A majority of these build commands are orders of magnitude more complex than the Copilot Offline Eval dataset, with some commands dealing with builds across multiple programming languages.

Open Problems / Limitations

How to deal with external dependencies? Repos that require external fixtures (e.g., Redis database) or multiple interacting containers (e.g., client, load-balancer, server) to test correctly. This may involve giving the agent access to container orchestration tools in a secure way.
An effective secrets management system. There are some significant security and authorization challenges here. Ideally, the Agent could be authorized to perform specific actions, but in a way that would not expose those secrets directly to the Agent or to LLM itself.
Mono and multi-language repos. For repos that have multiple languages and multiple target environments, it would be helpful to be able to select the subset of functionality we need to build/test for a particular change. Specifically, how can we be smart about identifying and ignoring expensive (time and resource-intensive) or unnecessary ( in the context of current code changes) tests? Developers typically intuitively ignore many tests when iterating on code changes.

What's next?

As we enter the era of Software Engineering agents, the core ability to set up, build, and test repositories will significantly improve all AI-based Code generation experiences.

In addition, automatically inferring the setup/build/test scripts may also improve the general adoption of the cloudIDE here.

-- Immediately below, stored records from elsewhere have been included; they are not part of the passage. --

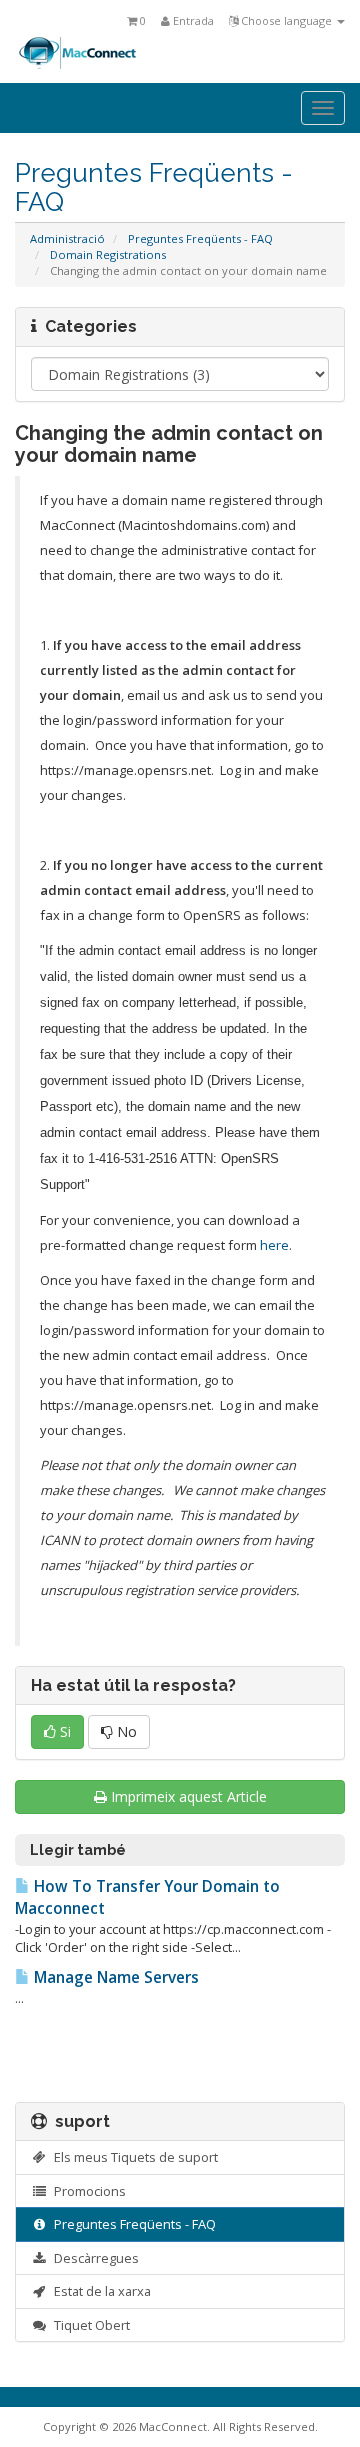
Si (63, 1731)
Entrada (192, 20)
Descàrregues (93, 2258)
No (125, 1731)
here (274, 1245)
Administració (67, 238)
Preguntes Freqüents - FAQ (200, 238)
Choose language (286, 20)
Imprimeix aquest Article (189, 1796)
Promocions (87, 2191)
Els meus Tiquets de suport (133, 2157)
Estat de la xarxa (99, 2291)
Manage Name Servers (114, 1977)
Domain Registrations (108, 254)
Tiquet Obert (89, 2325)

While we have devcontainer standard, it is not adopted widely because of the inertia/friction in setting up the JSON to do the required setup. If we can infer that automatically, this will lead to more adoption as developers will now have assistance to author bespoke environments for their needs.

Finally, we are excited about the possibility that the artifacts generated by our approach can be leveraged for fine-tuning and/or reinforcement learning to further improve the code generation capability of core models and make the next iteration of models natively better at dealing with code in motion.